A votação na comissão especial é o segundo passo na tramitação da PEC, após passar pela Comissão de Constituição e Justiça (CCJ). Se aprovada, a proposta segue para o plenário, onde precisará do apoio de pelo menos 308 deputados em dois turnos de votação, antes de ser analisada pelo Senado.
O relator, deputado Mendonça Filho (União-PE), afirmou que fará ajustes no texto, mas que eles não mudarão substancialmente a proposta.
Principais pontos da PEC da Segurança
Maioridade Penal
Ponto mais polêmico, a proposta reduz a maioridade penal para crimes com violência ou grave ameaça à pessoa. Menores de 16 anos (e não 18, como atualmente) responderão por esses crimes. A pena deverá ser cumprida em estabelecimento distinto dos maiores de 18 anos.
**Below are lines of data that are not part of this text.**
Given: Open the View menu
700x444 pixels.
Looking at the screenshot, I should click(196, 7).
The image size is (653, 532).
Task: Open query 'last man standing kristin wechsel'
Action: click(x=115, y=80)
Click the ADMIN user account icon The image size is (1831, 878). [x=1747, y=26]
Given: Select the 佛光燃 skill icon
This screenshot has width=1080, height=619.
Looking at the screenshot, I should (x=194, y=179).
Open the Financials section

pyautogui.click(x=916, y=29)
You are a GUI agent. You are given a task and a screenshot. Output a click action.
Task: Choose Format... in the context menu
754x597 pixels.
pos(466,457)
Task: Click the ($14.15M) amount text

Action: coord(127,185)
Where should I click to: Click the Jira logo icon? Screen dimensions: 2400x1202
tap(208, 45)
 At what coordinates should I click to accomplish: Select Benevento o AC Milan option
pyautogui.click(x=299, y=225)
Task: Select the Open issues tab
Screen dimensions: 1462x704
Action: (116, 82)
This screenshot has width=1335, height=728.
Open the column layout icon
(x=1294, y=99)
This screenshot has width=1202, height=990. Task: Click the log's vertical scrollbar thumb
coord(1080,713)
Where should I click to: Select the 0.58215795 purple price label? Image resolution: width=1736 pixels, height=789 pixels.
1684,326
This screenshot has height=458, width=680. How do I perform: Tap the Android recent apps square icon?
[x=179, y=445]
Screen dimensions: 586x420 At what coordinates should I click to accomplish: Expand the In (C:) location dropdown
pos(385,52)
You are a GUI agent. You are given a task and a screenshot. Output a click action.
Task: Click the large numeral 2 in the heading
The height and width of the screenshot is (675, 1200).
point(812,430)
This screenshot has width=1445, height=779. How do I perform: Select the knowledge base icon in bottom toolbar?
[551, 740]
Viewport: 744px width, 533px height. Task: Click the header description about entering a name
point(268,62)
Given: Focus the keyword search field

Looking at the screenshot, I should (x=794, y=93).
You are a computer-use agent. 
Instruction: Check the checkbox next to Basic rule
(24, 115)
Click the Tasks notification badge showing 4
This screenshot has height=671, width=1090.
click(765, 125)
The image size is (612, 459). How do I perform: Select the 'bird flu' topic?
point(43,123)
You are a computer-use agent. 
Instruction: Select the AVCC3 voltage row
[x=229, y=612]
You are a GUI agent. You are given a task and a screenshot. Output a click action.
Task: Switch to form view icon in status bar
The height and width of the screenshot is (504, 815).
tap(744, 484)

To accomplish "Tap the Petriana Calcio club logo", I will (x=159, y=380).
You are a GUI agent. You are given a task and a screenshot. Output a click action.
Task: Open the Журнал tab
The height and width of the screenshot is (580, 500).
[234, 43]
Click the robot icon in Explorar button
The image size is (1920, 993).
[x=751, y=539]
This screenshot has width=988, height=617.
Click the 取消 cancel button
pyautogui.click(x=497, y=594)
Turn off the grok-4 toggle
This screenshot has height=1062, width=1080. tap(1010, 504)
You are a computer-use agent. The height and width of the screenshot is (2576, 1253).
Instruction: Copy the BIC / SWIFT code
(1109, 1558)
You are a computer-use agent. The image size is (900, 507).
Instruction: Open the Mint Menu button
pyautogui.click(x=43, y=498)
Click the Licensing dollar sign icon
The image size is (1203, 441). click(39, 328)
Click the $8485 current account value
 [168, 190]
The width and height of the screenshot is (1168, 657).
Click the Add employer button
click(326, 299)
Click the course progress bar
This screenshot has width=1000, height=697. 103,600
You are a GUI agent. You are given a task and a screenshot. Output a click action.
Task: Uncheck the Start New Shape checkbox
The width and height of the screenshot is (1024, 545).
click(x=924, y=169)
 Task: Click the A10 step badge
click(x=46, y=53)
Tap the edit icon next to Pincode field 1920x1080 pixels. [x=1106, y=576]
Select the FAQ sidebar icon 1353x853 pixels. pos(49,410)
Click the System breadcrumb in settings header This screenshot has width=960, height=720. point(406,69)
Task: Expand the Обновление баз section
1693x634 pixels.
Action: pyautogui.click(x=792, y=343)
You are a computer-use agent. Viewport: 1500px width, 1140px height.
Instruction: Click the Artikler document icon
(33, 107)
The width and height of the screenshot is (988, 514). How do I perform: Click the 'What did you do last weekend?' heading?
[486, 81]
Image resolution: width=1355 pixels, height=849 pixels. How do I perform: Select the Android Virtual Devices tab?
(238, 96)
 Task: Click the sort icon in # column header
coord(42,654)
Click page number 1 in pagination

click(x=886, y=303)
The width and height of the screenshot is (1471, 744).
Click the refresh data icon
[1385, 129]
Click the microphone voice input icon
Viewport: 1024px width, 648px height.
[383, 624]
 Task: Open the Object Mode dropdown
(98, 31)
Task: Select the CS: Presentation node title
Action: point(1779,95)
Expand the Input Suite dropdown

A regra só entrará em vigor após aprovação em referendo nas eleições municipais de 2028.
Direitos e Garantias Fundamentais
A PEC propõe que uma lei defina agravantes para atuação de organizações criminosas de alta periculosidade, fixando penas maiores e restrições como:
- Prisão em estabelecimento de segurança máxima;
- Proibição ou restrição de progressão de regime e liberdade provisória;
- Restrição de conversão de pena e saída temporária;
- Expropriação de bens ligados a atividades criminosas.
Direitos Eleitorais
Amplia as possibilidades de suspensão ou perda de direitos políticos, prevendo que isso ocorra também durante a prisão provisória, e não apenas com o trânsito em julgado.
Competências Legislativas
A União poderá propor projetos legislativos para regular a segurança pública de forma concorrente com Estados e DF. O Congresso Nacional terá competência para suspender atos do CNJ e CNMP. A Política Nacional de Inteligência será de competência do Presidente da República.
Polícia Federal e PRF
Atribui expressamente à PF o combate a crimes de organizações e milícias com repercussão interestadual ou internacional. Amplia as competências da PRF para atuação em hidrovias e ferrovias (além de rodovias) e autoriza a corporação a:
- Exercer policiamento ostensivo na proteção de bens federais;
- Prestar auxílio a órgãos estaduais quando requerido;
- Atuar em cooperação em situações de calamidade ou desastres.
Nova Polícia
Prevê a criação de polícias municipais comunitárias para policiamento ostensivo e comunitário em municípios com mais de 100 mil habitantes, capacidade financeira e formação conforme parâmetros nacionais.
Financiamento
Cria o Fundo Nacional de Segurança Pública e o Fundo Penitenciário Nacional, com recursos distribuídos entre Estados e DF. Destina 6% da arrecadação com loterias aos fundos, sendo a porcentagem de cada um definida por regulamento. O governo federal defende que pelo menos 50% dos recursos fiquem com a União.
Sistema Único de Segurança
Institucionaliza na Constituição o sistema de integração no combate ao crime organizado. A versão original do governo dava coordenação exclusiva à União, mas o relator optou por uma atuação descentralizada, gerando atrito com o Executivo.